A long term bear market is around the corner and will last until 2018, with the Dow losing up to 30 percent of its current value, Kerry Balenthiran, author of "The 17.6 Years Stock Market Cycle", told CNBC.
"My research identified long term 17.6 year secular bull and bear markets. We're in a long term bear market. [But] there is a flip-side which is the commodities cycle. When they decline you get a strong bull market in stocks because input stocks go down. But this bear market will continue until 2018 with the Dow at around 10,000," Balenthiran said.
He added that the rally currently taking place would continue for at least the next three months, but said stocks would start falling in October to November.
(Read More: What Stock Market Rally Needs to Keep Bulls Running)
The idea of market cycles is not new and alternative cycle theories abound, ranging from forecasts on the number of years for a bull/bear market to the more offbeat including the use of lunar cycles to predict the most profitable times for stock market investment.
Balenthiran's predictions jar with the recent rally which has seen markets around the world post new highs? the Dow Jones Industrial Average posted its first nine-day winning streak since 1996 Wednesday closing up at 1,4455.28 and the S&P 500 was also within striking distance of its all-time closing high on Wednesday at 1,554.52.
Balenthiran looks back over the last 100 years and also identifies mini-cycles within the longer-term ones.
"My cycle has identified bull market cycles of 4.4 years and bear markets are 2.2 years. So 2013 is a low as well as in 2015 and 2018 and then we'll see a long-term uptrend to 2035 but I see a lot of volatility until 2018," he added.
He said the low in 2018 would also be a "great opportunity" to buy stocks in anticipation of the longer term move upwards.

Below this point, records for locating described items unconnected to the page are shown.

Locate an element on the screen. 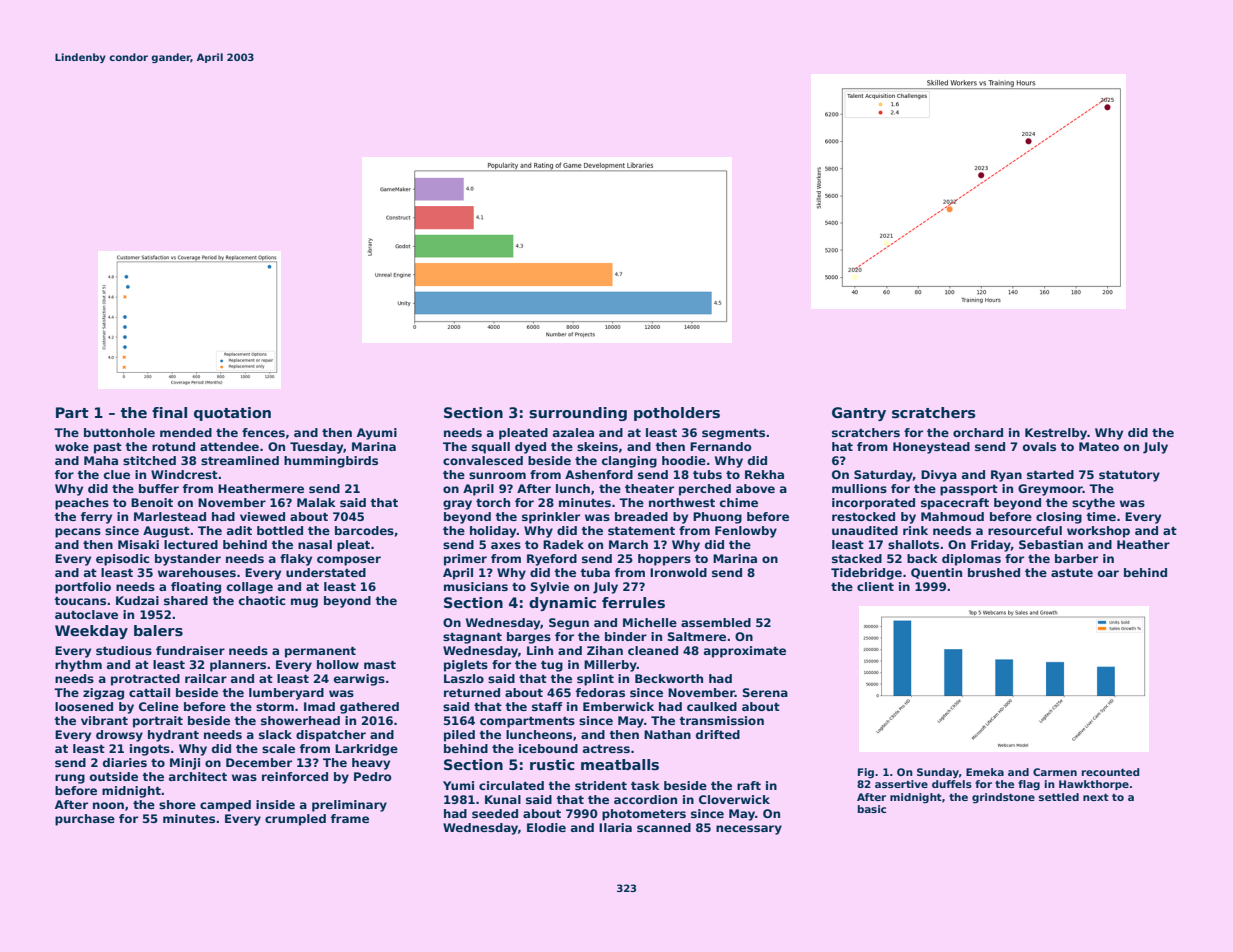 This screenshot has width=1233, height=952. camped is located at coordinates (225, 806).
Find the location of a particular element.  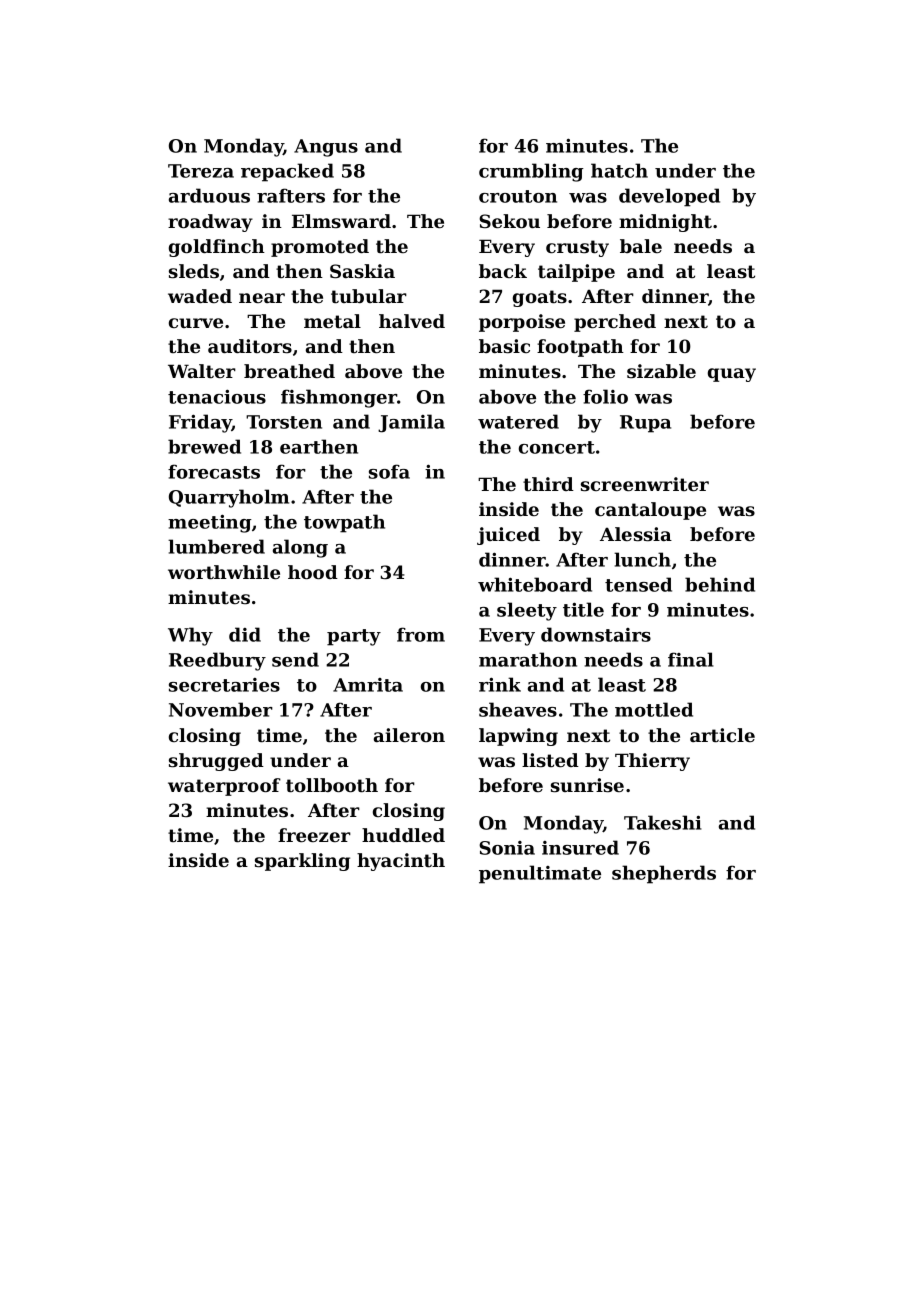

Angus is located at coordinates (326, 148).
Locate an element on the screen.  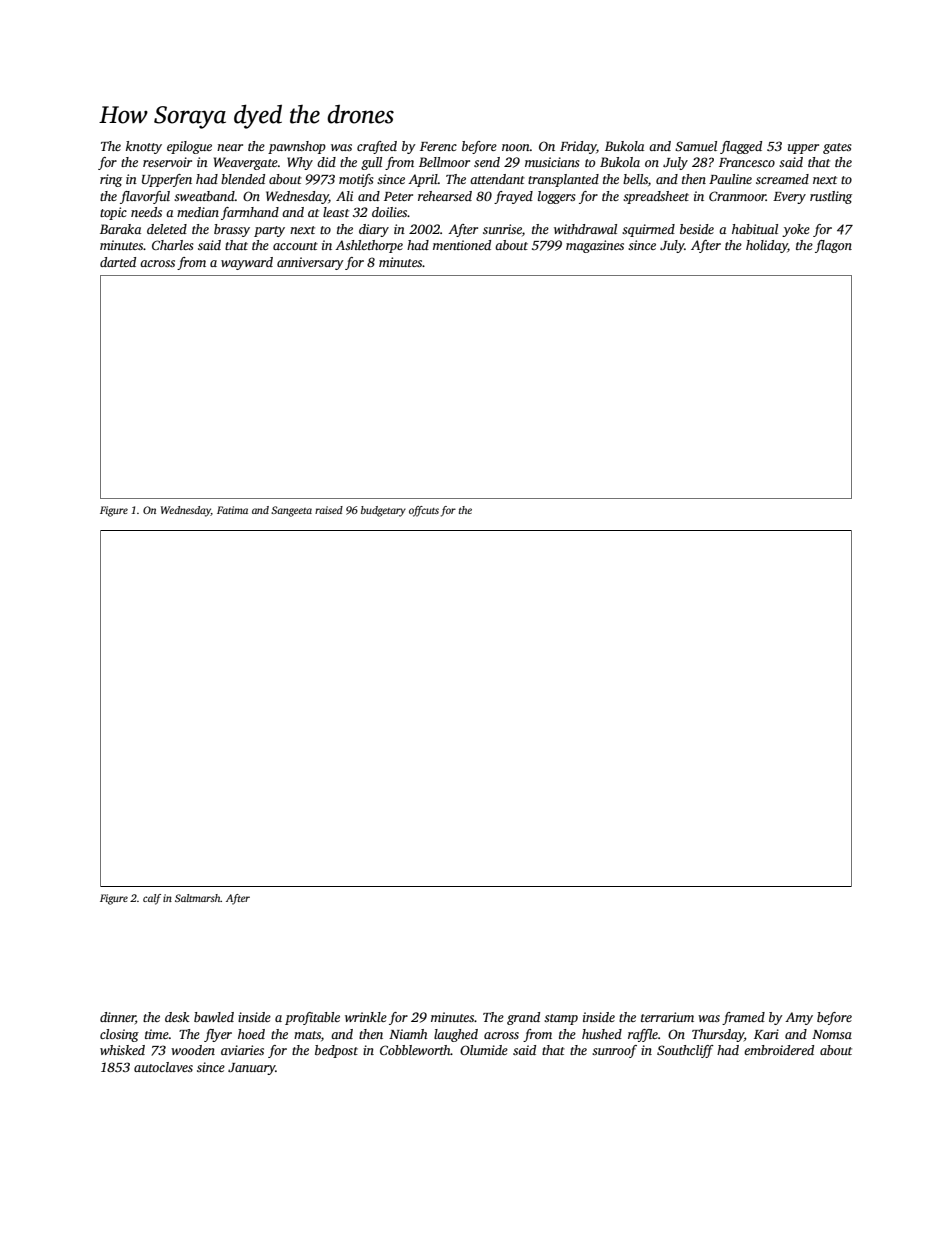
terrarium is located at coordinates (667, 1017).
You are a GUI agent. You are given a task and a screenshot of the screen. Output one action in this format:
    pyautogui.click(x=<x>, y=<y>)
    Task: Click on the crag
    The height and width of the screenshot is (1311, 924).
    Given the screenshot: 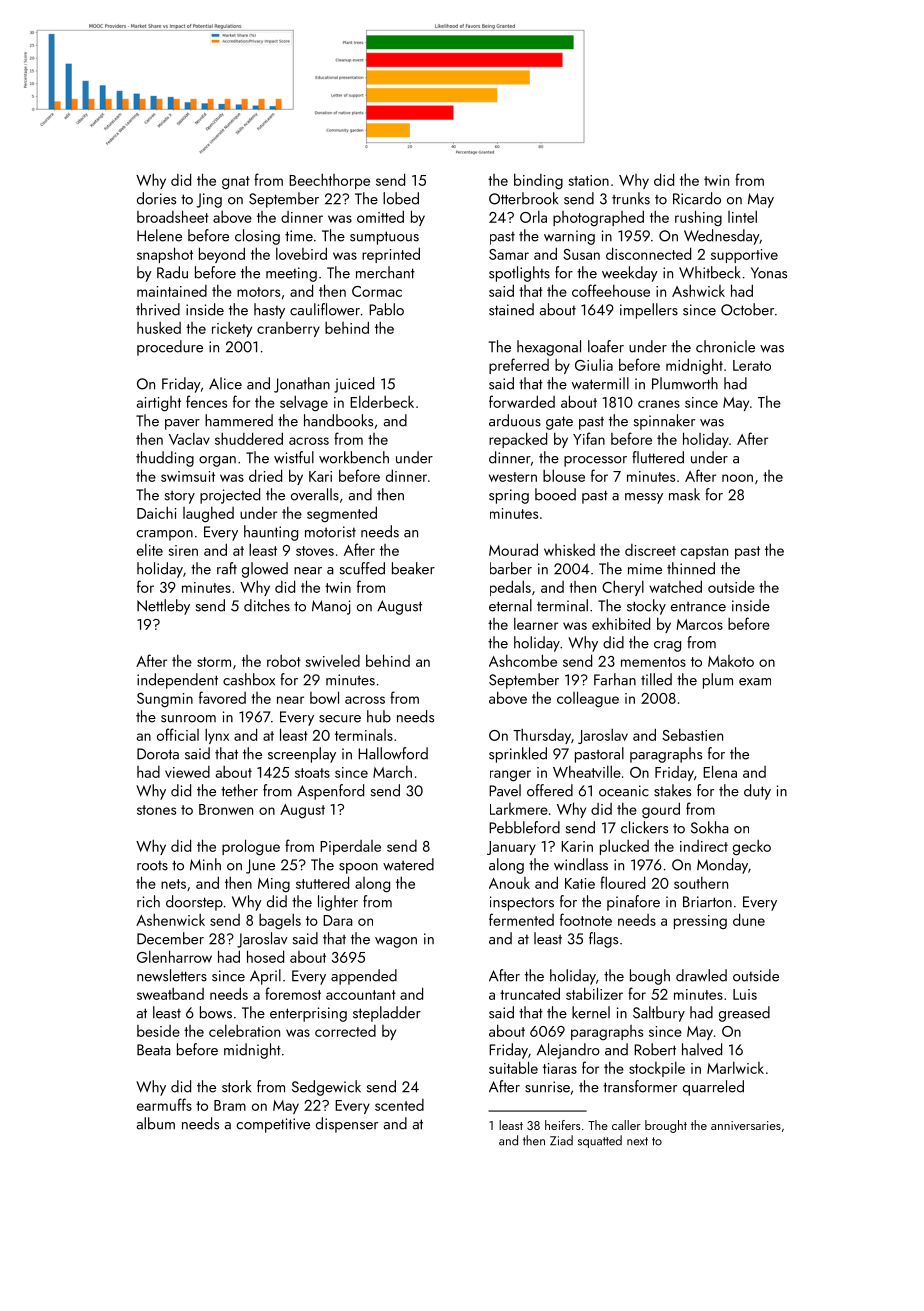 What is the action you would take?
    pyautogui.click(x=667, y=646)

However, this bearish view is not shared by all within the financial markets. Swiss bank Sarasin's chief strategist expects the S&P to break through the 2,000 barrier by 2015 and a Goldman Sachs note earlier this week said London's blue-chip FTSE100 index would continue to rise to 7,200 within 12 months.
(Read more: S&P at 2,000 by 2015: Strategist)
In earlier trading the FTSE 100 hovered around the 6,500,mark maintaining the momentum which has seen it soar by 10 percent so far this year.
Balenthiran said the break in 2018 would likely be triggered by the commodities sector.
"I'm expecting a peak in gold and commodities in 2015 but when that bubble bursts we get the low in 2015. Then there is a bounce and then a sustained uptrend once input costs go down year-on-year and consumers have more money in their pockets," he said.
Balenthiran admitted that factors such as inflation and central bank intervention through monetary policy easing can distort the cycle and skew final predictions. "I use the cycle to predict things going forward and I have high conviction in that and time will tell," saying he couldn't guarantee any particular outcome "for sure."